GIVEN PASSAGE =>
As this example shows, the files in each subdirectory contain all columns except the "created" column.
You can partition by more than one column, creating a layered structure. For example, adding another partitioned column, "region", to the preceding example would produce the following directory structure:
path/created=2016-11-01/region=northeast/*
path/created=2016-11-01/region=central/*
path/created=2016-11-01/region=southeast/*
path/created=2016-11-01/...
path/created=2016-11-02/region=northeast/*
path/created=2016-11-02/region=central/*
path/created=2016-11-02/region=southeast/*
path/created=2016-11-02/...
path/created=2016-11-03/...
path/...
With this change, the data files contain all columns except "created" and "region".
Note
The files must contain at least one real (not partitioned) column. You cannot partition by every column in a table.
You can create partitions for columns of any simple data type. As a best practice, however, you should avoid partitioning columns with BOOLEAN, FLOAT, and NUMERIC types.
Under some circumstances Hive writes a partition with a value of __HIVE_DEFAULT_PARTITION__. Vertica treats these values as NULL.
COPY syntax
When creating an external table from partitioned data, you must do all of the following:
-
In the column definition in the external table, if you are using strong schema matching (the default), list the partition columns last and in order.
-
In the path, use wildcards to include all of the levels of directories and files.
-
In the ORC or PARQUET statement, specify the partition columns in the hive_partition_cols parameter. (The argument name is the same even if you didn't use Hive to do the partitioning; it refers to Hive-style partitions.) When using strong schema matching, you must list the names in order.
The following example creates an external table using the partitioned data shown previously. The table includes four columns. Two columns, "id" and "name", are in the data files. The other two, "created" and "region", are partitioned.
=> CREATE EXTERNAL TABLE records (id int, name varchar(50), created date, region varchar(50))

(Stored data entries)
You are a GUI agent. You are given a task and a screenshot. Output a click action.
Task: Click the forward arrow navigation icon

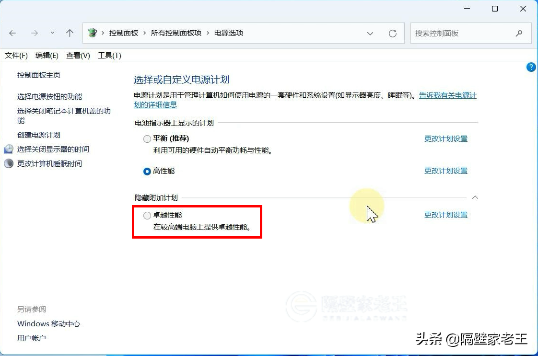point(35,33)
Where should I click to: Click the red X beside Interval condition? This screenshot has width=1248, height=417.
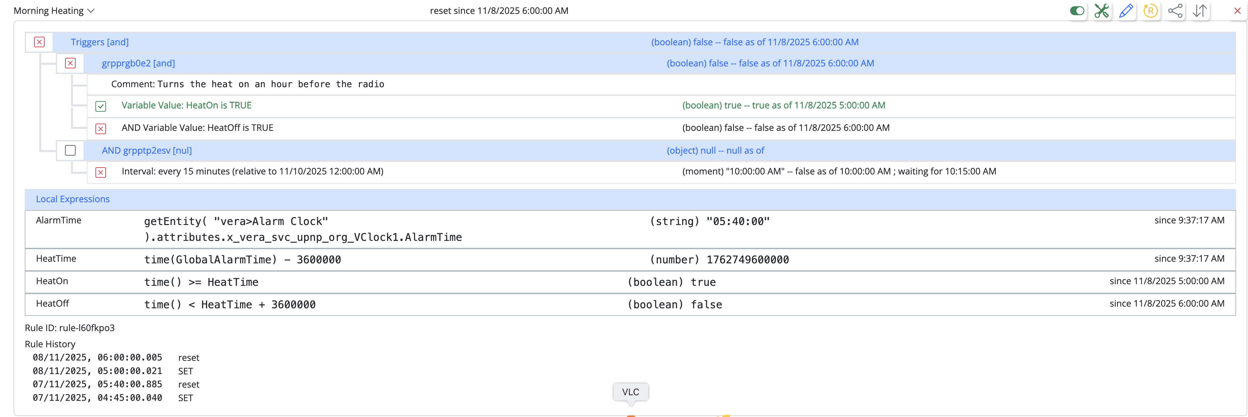[101, 172]
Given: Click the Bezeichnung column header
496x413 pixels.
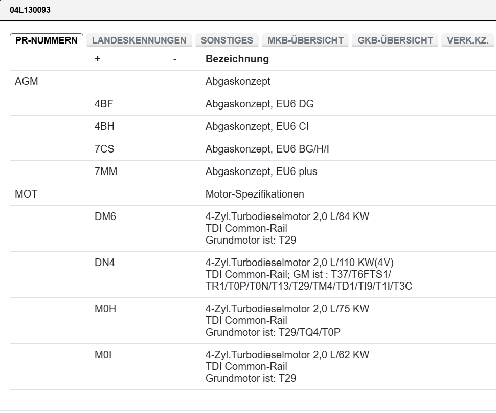Looking at the screenshot, I should (x=237, y=59).
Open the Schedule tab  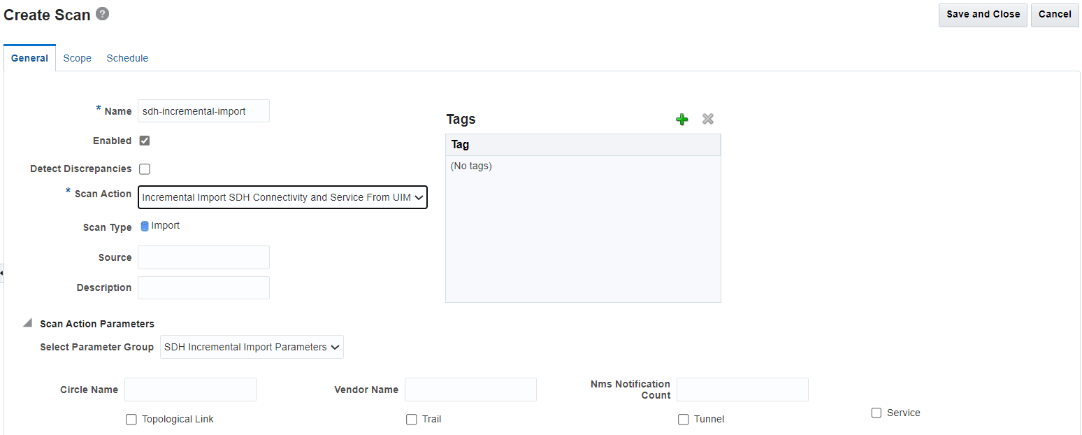pyautogui.click(x=127, y=58)
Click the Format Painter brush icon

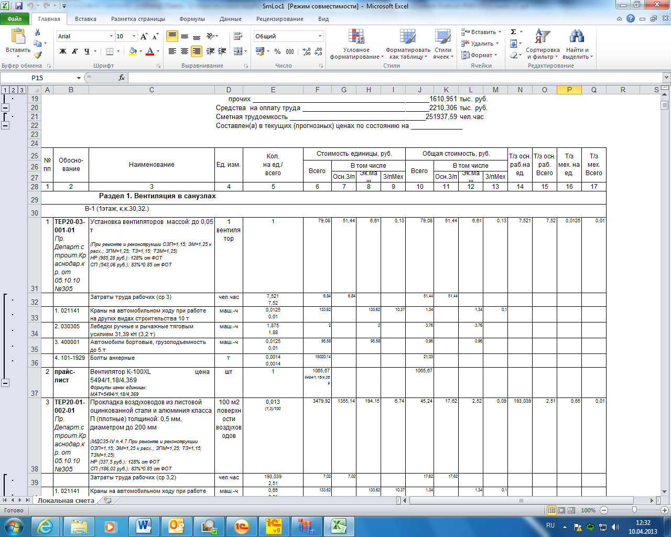pos(38,55)
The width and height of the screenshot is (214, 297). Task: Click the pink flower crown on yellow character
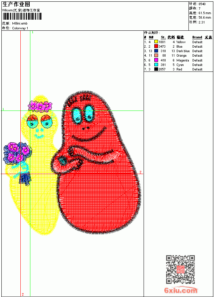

THINGS TO DO =>
**A.** Count the lines of the entries that contain the string "width", treating case as significant, and reply with the number alone.
**B.** Pick up the passage on partitioned data in Vertica external tables right after its final line and keep writing.
The text and the entries were taken from unrelated sources.

OUTPUTS IN ORDER =>
**A.** 2

**B.**
AS COPY FROM 'webhdfs:///path/*/*/*'
ORC(hive_partition_cols='created,region');
The path includes one wildcard (*) for each level of directory partitioning and then one more for the files. The number of wildcards must always be one more than the number of partitioned columns.
You do not need to include all of the partitioned columns in hive_partition_cols if those columns are not relevant for your queries. However, the partition columns must be the last columns in the table definition. For example, you can define the following table for the partitioned data shown previously:
=> CREATE EXTERNAL TABLE records (id int, name varchar(50), created date, region varchar(50))
AS COPY FROM 'webhdfs:///path/*/*/*' ORC(hive_partition_cols='region');
Values in the "created" column are all null because no data appears in the files for that column and hive_partition_cols does not include it.
However, the following example produces an error.
=> CREATE EXTERNAL TABLE records (id int, name varchar(50), created date, region varchar(50))
AS COPY FROM 'webhdfs:///path/*/*/*' ORC(hive_partition_cols='created');
In this example, the table definition includes the "region" column after the "created" column, and "region" is not included in hive_partition_cols. Because this column is not listed as a partition column, Vertica interprets it as a data column and produces an error because the column is not present.
If Vertica cannot convert a partition value to the declared type for that column, it sets the value to NULL. The following example incorrectly declares region to be an integer rather than a varchar.
=> CREATE EXTERNAL TABLE records (id int, name varchar(50), created date, region int)
AS COPY FROM 'webhdfs:///path/*/*/*' ORC(hive_partition_cols='region');
Vertica cannot coerce a directory named "region=northeast" into an integer value, so it sets that column value to NULL for all rows it reads from this directory. If you declare the column with IS NOT NULL, Vertica rejects the row. If the number of rows exceeds REJECTMAX, Vertica reports an error.
Note
If you change how files are partitioned on disk, you must re-create your external tables.
Queries
When executing queries with predicates, Vertica skips subdirectories that do not satisfy the predicate. This process is called partition pruning and it can significantly improve query performance. See Improving query performance for more information about partition pruning and other techniques for optimizing queries.
The following example reads only the partitions for the specified region, for all dates. Although the data is also partitioned by date, the query does not restrict the date.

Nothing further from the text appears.